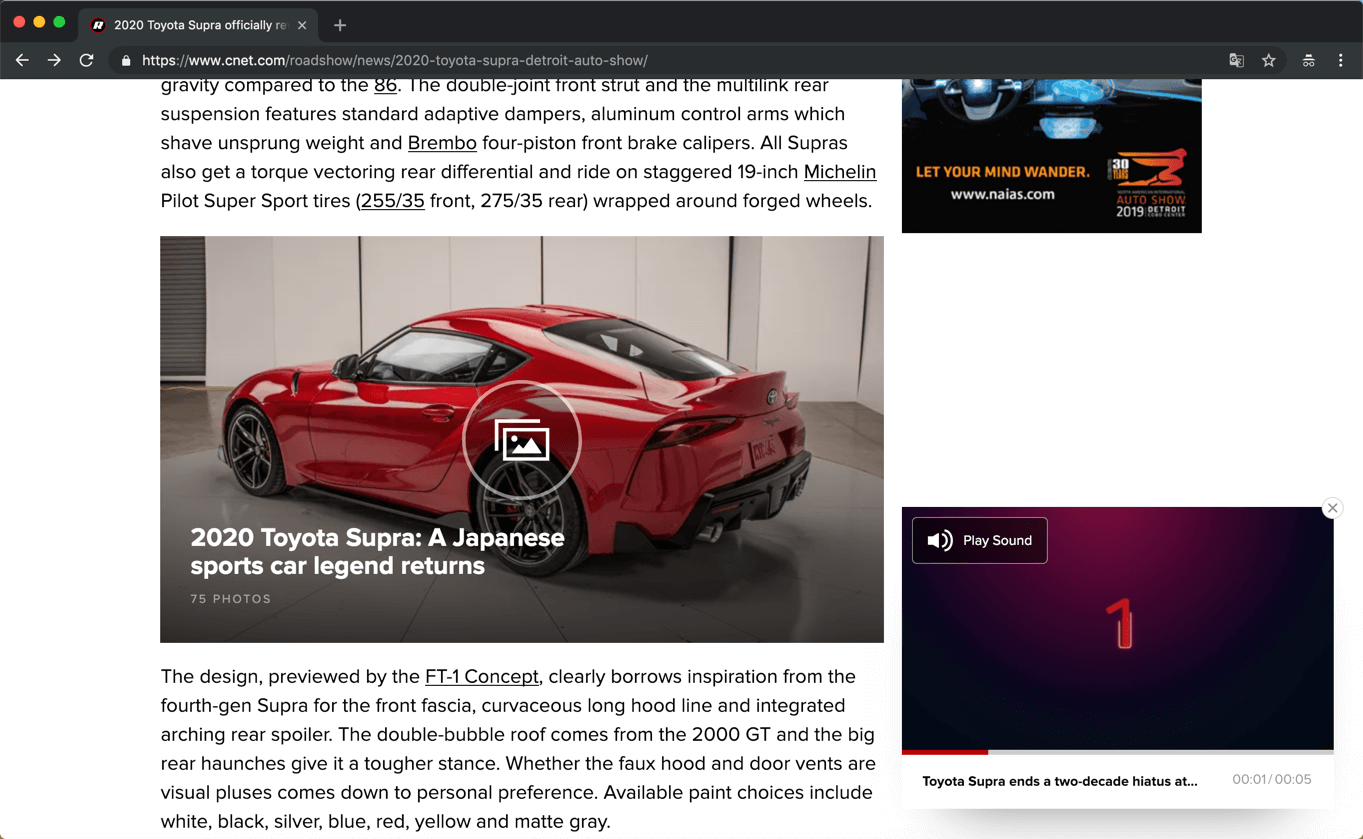Click the video progress bar
Image resolution: width=1363 pixels, height=839 pixels.
[1117, 751]
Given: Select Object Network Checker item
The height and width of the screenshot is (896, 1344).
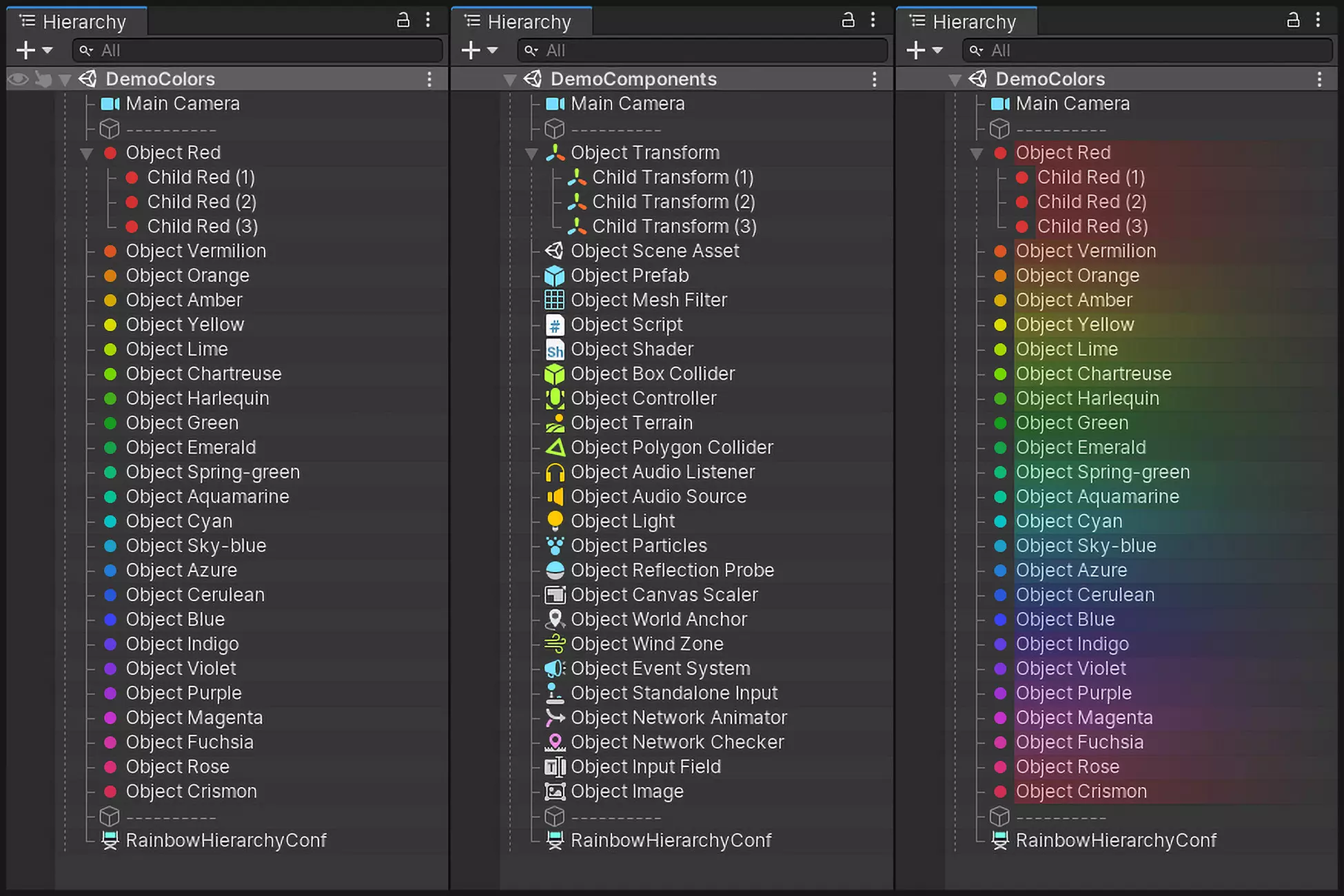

#####

> _Exercise directions_
Reproduce the text of all the records above verbatim, line for line, and omit the pictures.

> _Solved problem_
Click the video progress bar
Image resolution: width=1363 pixels, height=839 pixels.
[1117, 751]
Given: Select Object Network Checker item
The height and width of the screenshot is (896, 1344).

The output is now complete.